Required work =>
Go through the entries below and copy each line containing the word "selection".

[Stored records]

Segment Open

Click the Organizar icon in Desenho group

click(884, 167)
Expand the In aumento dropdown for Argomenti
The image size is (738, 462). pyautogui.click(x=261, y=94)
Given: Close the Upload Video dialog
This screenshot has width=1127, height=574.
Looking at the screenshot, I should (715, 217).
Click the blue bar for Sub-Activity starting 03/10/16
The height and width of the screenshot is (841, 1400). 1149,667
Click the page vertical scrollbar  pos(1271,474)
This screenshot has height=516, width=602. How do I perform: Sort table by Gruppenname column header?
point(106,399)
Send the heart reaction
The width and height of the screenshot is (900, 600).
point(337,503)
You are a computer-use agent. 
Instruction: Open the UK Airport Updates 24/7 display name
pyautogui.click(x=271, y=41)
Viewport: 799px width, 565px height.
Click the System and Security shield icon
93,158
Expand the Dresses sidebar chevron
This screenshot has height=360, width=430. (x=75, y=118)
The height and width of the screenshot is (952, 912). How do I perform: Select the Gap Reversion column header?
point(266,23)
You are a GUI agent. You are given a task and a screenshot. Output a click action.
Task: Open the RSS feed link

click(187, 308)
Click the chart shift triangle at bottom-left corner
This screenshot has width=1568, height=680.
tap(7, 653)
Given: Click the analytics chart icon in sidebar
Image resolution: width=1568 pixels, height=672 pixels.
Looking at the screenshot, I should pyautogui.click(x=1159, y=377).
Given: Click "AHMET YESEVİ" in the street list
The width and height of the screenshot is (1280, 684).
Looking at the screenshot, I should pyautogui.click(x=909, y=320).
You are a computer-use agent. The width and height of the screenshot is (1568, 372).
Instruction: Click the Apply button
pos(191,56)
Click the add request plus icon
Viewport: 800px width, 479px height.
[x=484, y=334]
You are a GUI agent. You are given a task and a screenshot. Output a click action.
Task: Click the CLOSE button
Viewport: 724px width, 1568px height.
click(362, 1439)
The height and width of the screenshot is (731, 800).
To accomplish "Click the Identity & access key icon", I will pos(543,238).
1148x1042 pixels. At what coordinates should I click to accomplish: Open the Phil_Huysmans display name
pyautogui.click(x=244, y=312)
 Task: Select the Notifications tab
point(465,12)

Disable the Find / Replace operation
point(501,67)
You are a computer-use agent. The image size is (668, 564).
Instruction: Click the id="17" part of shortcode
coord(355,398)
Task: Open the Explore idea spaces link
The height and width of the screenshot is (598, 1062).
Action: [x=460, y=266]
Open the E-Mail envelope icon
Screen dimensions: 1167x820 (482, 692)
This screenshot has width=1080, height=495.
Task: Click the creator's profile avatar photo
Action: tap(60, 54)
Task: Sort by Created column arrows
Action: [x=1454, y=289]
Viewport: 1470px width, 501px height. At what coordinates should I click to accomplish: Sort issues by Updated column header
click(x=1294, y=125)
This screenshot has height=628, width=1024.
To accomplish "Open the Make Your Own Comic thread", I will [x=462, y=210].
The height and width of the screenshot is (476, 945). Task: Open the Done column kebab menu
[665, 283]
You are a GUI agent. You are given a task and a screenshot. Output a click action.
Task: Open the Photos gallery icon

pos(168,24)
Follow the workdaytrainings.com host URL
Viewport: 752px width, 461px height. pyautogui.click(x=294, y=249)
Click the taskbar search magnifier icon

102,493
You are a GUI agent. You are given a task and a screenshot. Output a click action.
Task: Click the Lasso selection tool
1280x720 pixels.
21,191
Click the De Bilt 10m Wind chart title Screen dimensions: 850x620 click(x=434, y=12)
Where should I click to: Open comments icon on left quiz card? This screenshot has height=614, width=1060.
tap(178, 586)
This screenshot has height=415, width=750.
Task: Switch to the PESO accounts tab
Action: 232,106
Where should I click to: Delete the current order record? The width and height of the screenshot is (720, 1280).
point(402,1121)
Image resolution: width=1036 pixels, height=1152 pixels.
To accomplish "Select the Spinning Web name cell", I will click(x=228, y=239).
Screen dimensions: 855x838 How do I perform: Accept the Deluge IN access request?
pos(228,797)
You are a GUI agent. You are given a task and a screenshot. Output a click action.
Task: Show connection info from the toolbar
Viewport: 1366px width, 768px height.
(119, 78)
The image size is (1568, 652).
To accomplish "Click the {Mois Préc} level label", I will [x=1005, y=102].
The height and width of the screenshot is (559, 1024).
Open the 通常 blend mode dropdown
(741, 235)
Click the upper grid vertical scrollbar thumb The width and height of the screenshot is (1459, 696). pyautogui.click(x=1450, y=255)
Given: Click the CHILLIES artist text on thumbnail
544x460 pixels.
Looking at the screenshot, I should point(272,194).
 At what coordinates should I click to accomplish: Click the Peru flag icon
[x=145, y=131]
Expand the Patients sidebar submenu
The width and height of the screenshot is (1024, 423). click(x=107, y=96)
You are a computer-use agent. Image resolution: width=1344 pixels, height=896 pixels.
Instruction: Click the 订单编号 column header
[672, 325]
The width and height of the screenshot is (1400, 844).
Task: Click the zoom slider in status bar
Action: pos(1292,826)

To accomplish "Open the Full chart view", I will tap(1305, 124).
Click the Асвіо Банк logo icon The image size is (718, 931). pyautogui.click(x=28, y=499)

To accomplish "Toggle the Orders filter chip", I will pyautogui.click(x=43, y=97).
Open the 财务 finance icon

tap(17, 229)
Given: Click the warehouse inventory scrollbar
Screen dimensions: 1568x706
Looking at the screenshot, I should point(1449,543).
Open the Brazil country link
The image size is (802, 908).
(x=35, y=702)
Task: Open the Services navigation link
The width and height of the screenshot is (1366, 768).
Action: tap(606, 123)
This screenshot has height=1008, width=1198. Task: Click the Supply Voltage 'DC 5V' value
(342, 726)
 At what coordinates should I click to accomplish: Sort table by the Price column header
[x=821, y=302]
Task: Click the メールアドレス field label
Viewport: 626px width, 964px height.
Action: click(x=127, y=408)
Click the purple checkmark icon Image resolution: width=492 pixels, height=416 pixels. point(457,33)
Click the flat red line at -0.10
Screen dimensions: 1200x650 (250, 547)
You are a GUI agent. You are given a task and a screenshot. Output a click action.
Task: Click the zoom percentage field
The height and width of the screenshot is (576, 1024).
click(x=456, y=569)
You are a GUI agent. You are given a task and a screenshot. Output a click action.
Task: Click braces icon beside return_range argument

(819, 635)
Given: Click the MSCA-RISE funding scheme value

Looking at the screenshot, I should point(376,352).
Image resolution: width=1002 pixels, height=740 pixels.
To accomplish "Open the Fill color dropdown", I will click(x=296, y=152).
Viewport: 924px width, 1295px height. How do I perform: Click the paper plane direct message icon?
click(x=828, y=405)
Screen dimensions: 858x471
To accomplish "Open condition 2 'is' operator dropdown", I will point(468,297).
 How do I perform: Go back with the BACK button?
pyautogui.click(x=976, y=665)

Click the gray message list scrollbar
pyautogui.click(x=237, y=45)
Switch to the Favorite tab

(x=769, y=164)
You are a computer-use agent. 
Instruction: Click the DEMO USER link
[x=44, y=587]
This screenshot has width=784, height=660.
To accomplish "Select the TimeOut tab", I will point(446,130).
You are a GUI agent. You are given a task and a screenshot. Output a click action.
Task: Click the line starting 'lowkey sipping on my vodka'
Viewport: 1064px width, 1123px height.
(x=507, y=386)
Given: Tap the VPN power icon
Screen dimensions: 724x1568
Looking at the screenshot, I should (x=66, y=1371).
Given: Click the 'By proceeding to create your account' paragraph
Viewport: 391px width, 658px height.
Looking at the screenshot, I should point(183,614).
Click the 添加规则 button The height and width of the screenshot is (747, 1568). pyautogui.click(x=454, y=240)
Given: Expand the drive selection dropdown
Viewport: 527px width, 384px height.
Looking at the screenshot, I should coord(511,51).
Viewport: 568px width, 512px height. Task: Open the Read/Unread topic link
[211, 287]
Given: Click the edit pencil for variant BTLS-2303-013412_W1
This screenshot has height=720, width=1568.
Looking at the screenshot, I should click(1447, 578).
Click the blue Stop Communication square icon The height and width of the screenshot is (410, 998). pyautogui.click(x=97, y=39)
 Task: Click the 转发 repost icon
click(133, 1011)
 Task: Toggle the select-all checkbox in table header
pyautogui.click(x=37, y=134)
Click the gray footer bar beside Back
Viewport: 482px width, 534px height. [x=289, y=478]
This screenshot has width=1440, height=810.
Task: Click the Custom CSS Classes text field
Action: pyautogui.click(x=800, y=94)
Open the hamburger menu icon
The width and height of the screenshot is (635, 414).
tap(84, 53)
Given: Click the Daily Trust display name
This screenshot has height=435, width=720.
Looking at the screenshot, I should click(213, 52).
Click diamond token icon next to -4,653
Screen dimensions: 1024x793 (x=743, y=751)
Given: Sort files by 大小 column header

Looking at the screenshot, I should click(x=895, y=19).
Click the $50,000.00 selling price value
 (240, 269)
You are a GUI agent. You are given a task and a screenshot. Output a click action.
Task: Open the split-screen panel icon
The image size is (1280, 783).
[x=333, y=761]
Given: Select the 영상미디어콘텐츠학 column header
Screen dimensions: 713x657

Segment Closed

Task output =>
Task: Click the Lasso selection tool
Given: Expand the drive selection dropdown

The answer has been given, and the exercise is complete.